AUGUSTA, Maine — A heavier flow of bills moving to the floors of the legislative chambers means more vetoes from the all-time champion in that statistic: Gov. Paul LePage.

The House of Representatives will vote on whether to override another five vetoes today, including one of a bill that would actually hurt Maine newspapers, which sit just below “liberals” on the Republican governor’s list of enemies. (Or, perhaps more accurately, he just sees them as the same thing.)

Yes, the veto — if sustained — actually helps Maine’s newspaper industry, even though he hammered us for “unabashed liberal bias” and “third-rate reporting” in his veto letter.

The bill in question would repeal two antiquated requirements in Maine law: that city clerks post specimen ballots in a newspaper having circulation there before a city election and post several copies of voting instructions and specimen ballots in a voting room.

This information is almost always available online and Maine towns don’t have to do this, so the bill was backed by the Maine Town and City Clerks’ Association, which also cited the cost of the newspaper ads — between $300 and $500 — as a justification for the bill.

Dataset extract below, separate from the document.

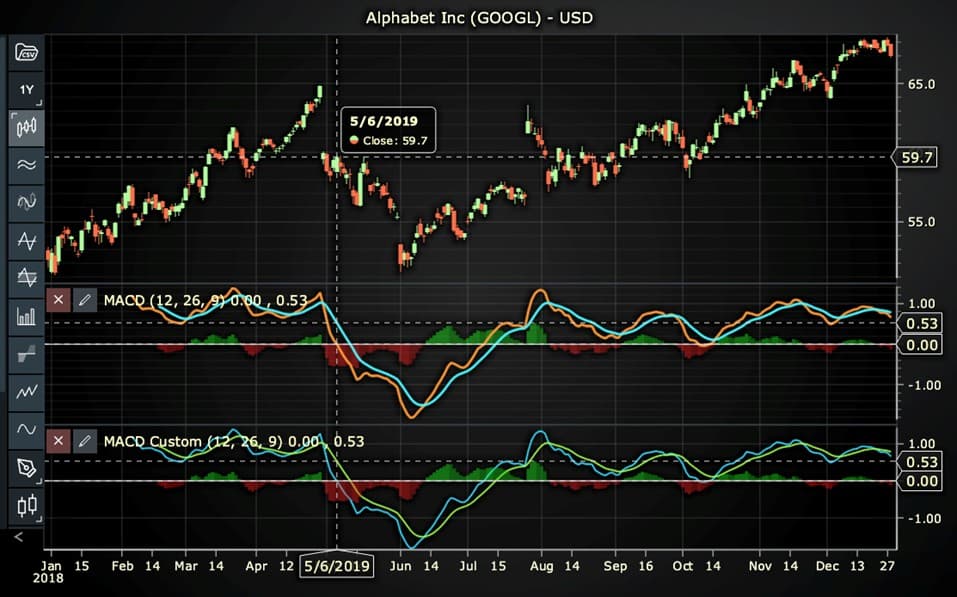This screenshot has height=597, width=957.
Task: Select the double wave smoothing icon
Action: (25, 164)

The Maine Press Association, which lobbies for newspapers in the state (including the Bangor Daily News) and often fights attempts to roll back the state’s laws mandating printed legal notices, didn’t submit written testimony on the bill.


Its path to passage was a clear one, as it is with most of these types of rote fixes to Maine law. The Legislature passed the bill easily without roll call votes. You wouldn’t be hearing about this bill at all — or even probably notice its impact — without LePage and his trusty veto pen.

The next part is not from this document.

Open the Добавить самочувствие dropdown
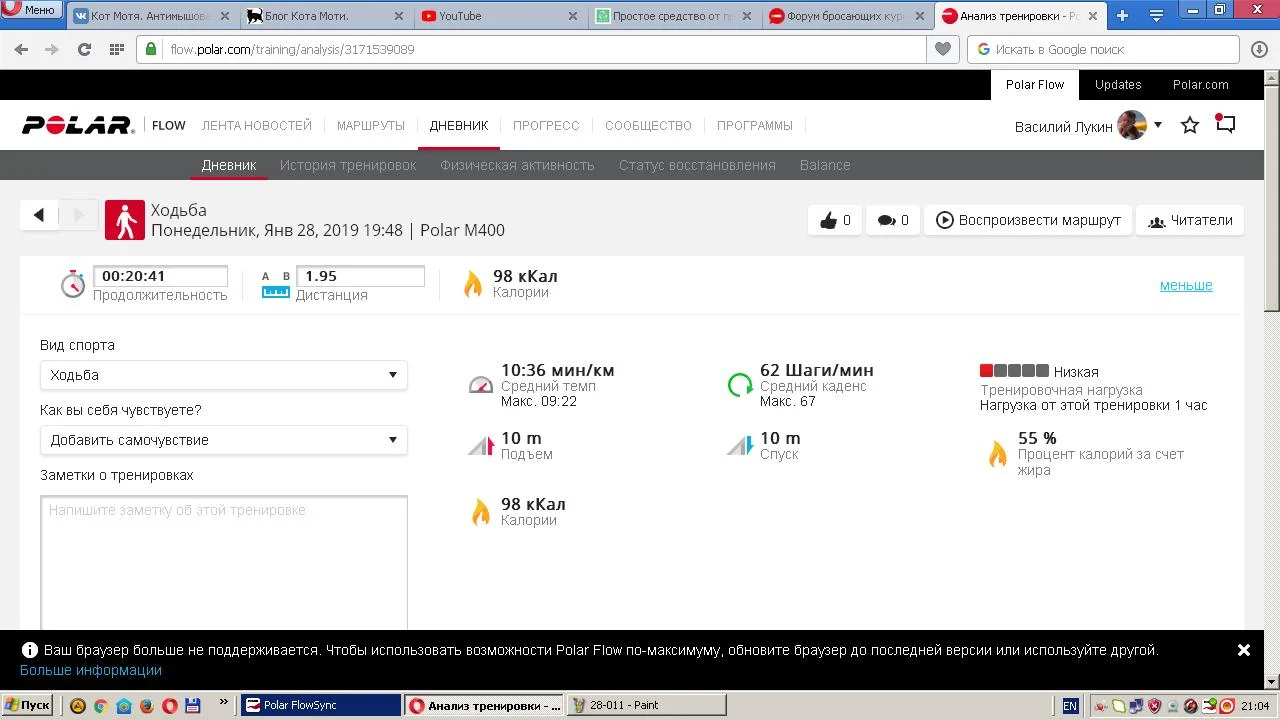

“Due to the unabashed liberal bias of Maine newspapers and the third-rate reporting by the so-called ‘journalists’ they employ,” he wrote in his veto letter, “Mainers are increasingly choosing to get their news from other outlets.”

(Newspapers’ problem isn’t so much overall readership as they haven’t been able to supplant a steep drop in print readership and, therefore, ad revenue with forms of online revenue — but I digress.)

However, LePage said “because the vast majority of Mainers do not buy Maine newspapers … it is important that we keep the requirement that specimen ballots be displayed at polling stations” — even though one copy would have to be left in the room under the bill.

He went on to say, “I also think current law should be amended to provide that sample ballots be posted on the internet, rather than in newspapers,” even though that wasn’t at issue here.

So, LePage’s veto begins with a shot at newspapers only to help newspapers preserve a legacy print revenue source in the end. Judging by its easy passage, the veto may well go down today.